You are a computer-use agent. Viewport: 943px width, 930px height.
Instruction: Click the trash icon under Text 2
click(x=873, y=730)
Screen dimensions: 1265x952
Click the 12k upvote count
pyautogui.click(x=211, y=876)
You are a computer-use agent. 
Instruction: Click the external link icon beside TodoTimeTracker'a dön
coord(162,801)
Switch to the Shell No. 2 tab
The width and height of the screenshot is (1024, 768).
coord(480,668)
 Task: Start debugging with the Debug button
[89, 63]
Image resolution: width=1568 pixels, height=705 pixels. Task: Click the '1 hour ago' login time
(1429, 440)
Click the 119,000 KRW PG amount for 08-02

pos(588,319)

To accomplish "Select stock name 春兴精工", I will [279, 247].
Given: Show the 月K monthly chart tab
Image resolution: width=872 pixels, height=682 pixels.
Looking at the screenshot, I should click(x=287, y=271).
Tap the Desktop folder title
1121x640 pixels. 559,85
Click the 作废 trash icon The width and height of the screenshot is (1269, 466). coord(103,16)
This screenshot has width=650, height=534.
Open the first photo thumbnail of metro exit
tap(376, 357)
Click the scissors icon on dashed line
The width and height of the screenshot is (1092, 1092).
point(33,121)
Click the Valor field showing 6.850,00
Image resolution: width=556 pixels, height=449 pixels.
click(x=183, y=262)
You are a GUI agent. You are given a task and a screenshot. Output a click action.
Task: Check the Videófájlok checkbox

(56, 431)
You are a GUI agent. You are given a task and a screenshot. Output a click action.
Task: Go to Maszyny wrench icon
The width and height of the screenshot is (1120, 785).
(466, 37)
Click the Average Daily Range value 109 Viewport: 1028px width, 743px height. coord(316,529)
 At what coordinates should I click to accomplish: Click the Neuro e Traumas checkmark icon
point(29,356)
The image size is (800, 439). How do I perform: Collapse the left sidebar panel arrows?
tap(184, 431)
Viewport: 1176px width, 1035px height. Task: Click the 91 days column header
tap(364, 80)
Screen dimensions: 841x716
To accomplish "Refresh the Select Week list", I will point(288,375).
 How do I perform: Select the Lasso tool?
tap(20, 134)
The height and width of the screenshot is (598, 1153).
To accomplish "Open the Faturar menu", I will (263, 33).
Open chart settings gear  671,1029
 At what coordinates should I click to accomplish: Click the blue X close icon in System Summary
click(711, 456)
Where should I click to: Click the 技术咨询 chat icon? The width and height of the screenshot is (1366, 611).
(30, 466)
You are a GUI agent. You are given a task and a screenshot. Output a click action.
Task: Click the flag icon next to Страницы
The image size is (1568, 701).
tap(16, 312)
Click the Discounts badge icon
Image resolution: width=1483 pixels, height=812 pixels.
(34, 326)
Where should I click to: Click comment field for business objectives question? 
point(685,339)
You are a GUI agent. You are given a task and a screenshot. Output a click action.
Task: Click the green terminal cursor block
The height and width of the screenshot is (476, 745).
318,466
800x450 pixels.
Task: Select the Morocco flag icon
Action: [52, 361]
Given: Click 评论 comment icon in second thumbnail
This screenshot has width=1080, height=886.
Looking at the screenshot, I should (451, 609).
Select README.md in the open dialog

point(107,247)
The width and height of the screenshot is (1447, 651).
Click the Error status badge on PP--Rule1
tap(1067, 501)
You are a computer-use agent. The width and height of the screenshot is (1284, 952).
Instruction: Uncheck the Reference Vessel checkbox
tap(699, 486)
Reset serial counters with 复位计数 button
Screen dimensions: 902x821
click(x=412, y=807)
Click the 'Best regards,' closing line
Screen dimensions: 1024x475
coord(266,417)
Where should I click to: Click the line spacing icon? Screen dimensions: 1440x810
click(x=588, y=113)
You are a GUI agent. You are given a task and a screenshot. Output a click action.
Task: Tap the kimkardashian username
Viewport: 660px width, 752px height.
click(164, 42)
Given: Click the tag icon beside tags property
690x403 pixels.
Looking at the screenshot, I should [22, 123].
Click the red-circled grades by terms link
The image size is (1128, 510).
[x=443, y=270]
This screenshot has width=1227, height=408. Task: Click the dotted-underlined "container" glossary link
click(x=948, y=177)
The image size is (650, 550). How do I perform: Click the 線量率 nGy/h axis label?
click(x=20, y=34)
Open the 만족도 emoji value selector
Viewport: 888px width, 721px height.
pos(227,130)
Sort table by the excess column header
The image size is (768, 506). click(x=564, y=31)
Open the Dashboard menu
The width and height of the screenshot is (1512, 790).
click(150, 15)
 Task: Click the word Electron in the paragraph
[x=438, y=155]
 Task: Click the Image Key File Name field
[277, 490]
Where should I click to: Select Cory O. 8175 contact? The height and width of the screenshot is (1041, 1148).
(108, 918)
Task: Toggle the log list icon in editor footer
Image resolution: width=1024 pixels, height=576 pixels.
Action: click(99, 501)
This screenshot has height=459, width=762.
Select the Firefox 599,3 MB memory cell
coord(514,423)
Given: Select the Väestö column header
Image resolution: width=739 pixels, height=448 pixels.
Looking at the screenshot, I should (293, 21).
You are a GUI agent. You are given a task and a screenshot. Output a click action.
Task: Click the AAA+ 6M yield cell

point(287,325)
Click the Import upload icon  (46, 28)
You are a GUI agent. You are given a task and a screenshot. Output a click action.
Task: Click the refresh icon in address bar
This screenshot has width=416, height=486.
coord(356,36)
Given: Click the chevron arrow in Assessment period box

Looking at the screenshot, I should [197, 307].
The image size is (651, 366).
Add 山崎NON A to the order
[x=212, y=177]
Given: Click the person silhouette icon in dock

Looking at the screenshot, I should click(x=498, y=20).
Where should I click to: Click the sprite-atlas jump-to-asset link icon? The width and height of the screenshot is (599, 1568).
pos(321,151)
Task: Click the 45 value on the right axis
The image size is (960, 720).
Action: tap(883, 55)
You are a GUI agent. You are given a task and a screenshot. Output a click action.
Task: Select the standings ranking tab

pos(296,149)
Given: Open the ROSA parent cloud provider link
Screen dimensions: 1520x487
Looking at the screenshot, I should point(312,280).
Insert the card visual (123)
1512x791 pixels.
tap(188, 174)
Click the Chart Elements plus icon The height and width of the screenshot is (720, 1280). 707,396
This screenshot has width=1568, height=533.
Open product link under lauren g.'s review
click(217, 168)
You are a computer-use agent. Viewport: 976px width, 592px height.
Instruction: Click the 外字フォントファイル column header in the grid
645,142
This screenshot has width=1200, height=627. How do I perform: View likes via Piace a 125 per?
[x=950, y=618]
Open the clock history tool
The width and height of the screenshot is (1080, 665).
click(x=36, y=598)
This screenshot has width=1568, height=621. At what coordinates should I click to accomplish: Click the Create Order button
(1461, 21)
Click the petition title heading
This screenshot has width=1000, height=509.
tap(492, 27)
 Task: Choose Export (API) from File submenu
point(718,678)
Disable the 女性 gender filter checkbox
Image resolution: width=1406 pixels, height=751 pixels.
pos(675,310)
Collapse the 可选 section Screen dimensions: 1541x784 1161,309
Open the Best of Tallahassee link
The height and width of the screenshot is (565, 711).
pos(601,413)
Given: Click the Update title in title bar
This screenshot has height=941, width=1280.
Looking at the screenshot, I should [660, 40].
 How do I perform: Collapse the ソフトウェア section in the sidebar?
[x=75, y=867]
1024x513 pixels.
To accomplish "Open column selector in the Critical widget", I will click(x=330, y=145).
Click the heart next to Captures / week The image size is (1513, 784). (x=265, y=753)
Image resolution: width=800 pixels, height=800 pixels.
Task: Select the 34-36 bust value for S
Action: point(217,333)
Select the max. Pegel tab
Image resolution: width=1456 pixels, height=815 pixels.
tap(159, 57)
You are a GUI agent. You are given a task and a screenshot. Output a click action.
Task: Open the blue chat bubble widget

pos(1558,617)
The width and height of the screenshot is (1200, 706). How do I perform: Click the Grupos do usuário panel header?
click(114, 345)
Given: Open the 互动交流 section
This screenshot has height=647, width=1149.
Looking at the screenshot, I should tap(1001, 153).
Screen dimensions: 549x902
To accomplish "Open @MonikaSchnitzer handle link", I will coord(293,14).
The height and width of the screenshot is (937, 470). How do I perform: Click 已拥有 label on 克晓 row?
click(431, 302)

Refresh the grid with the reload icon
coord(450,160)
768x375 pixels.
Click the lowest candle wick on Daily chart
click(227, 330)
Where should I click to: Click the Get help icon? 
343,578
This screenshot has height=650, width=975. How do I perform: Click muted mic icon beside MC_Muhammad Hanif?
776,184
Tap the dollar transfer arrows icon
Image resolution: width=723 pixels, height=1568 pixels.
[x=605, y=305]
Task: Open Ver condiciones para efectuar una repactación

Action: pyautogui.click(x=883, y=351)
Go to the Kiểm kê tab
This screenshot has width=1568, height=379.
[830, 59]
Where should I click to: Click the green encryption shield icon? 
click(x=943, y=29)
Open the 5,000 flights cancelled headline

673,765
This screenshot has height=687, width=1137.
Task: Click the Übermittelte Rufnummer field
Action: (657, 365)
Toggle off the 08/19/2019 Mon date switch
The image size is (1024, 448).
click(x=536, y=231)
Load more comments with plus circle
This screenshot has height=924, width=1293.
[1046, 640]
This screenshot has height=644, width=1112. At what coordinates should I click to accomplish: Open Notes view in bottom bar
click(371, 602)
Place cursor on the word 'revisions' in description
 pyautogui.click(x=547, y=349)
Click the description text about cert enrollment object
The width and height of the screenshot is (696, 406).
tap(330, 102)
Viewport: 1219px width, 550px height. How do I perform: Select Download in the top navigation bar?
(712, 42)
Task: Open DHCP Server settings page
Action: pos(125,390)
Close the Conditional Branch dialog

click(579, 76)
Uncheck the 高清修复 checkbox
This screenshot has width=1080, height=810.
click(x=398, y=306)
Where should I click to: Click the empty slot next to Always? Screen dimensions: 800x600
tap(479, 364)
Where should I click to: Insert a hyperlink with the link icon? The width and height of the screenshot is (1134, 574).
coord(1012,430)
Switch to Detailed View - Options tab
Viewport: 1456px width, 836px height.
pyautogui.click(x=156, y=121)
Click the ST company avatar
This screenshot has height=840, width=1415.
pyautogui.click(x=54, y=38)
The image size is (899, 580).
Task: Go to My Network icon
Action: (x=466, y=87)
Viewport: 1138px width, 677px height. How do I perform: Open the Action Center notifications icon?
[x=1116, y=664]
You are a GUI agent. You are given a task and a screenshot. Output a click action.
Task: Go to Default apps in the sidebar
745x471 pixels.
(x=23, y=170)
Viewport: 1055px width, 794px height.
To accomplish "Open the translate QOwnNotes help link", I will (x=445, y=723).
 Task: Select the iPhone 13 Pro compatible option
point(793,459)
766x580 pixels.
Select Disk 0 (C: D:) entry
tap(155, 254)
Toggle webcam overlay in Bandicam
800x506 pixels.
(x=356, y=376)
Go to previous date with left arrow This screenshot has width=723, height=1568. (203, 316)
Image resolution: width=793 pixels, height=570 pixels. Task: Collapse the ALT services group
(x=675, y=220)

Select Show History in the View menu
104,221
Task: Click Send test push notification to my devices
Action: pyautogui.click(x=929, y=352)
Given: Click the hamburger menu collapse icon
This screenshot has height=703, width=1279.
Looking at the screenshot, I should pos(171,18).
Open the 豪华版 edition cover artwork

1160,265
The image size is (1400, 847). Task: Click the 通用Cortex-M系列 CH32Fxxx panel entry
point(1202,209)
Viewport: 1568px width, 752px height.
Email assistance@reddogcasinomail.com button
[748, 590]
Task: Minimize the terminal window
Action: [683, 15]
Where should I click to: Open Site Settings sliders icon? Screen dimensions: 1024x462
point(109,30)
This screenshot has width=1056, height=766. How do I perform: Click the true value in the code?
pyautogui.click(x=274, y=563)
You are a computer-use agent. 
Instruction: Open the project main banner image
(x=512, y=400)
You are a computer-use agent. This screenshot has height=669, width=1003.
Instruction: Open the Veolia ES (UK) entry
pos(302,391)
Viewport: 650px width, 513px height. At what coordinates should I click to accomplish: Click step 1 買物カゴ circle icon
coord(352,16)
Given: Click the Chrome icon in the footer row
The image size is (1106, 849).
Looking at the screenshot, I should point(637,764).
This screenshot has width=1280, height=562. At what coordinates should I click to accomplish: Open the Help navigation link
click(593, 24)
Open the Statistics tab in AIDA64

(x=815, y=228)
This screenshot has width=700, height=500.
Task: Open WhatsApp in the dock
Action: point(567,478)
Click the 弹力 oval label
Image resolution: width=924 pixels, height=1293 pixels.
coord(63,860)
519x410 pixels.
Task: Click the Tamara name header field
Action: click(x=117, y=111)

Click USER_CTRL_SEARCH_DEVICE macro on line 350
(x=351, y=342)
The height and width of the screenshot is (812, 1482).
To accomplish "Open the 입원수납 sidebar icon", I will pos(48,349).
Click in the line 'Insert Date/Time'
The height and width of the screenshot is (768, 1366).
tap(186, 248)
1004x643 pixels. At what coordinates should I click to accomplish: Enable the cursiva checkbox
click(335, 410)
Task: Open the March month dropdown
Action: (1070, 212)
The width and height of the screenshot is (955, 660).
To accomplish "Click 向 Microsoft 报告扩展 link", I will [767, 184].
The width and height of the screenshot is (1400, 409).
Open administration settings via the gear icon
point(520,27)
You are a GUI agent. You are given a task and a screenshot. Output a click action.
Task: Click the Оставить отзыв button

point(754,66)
####
Search the records above for the string "selector". Copy every line that contains it.

*Result for this task:*
Open the 만족도 emoji value selector
To accomplish "Open column selector in the Critical widget", I will click(x=330, y=145).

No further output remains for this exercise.